Find the line with "Task: Click the" in the entries below. Repeat it, every following line, and the line with "Select the diagonal", exactly and with nothing added.

RECORDS SUPPLIED

════

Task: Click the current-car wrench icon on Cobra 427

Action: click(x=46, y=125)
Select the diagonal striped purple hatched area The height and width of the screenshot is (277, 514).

════

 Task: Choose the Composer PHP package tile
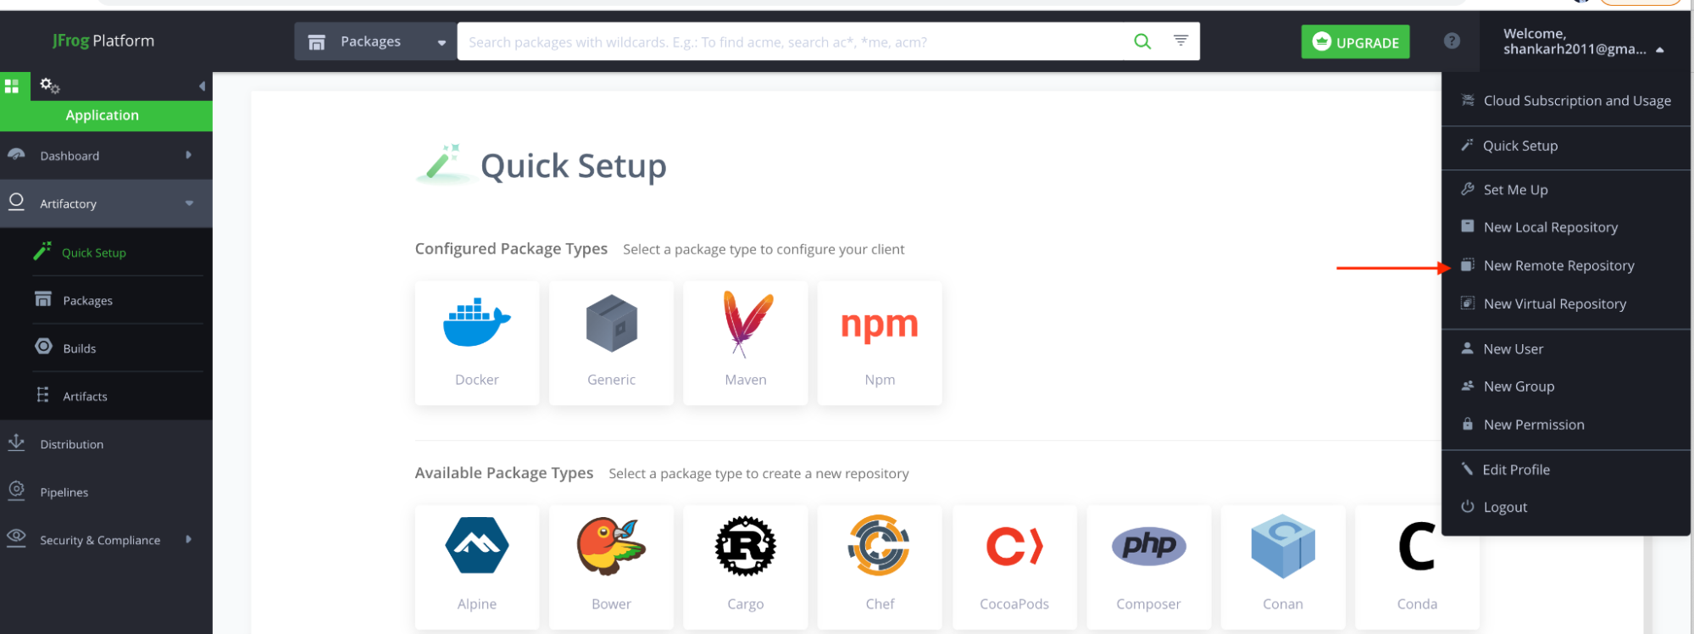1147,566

════

YOUR SOLUTION
Task: Click the current-car wrench icon on Cobra 427

Action: click(x=46, y=125)
Select the diagonal striped purple hatched area The height and width of the screenshot is (277, 514).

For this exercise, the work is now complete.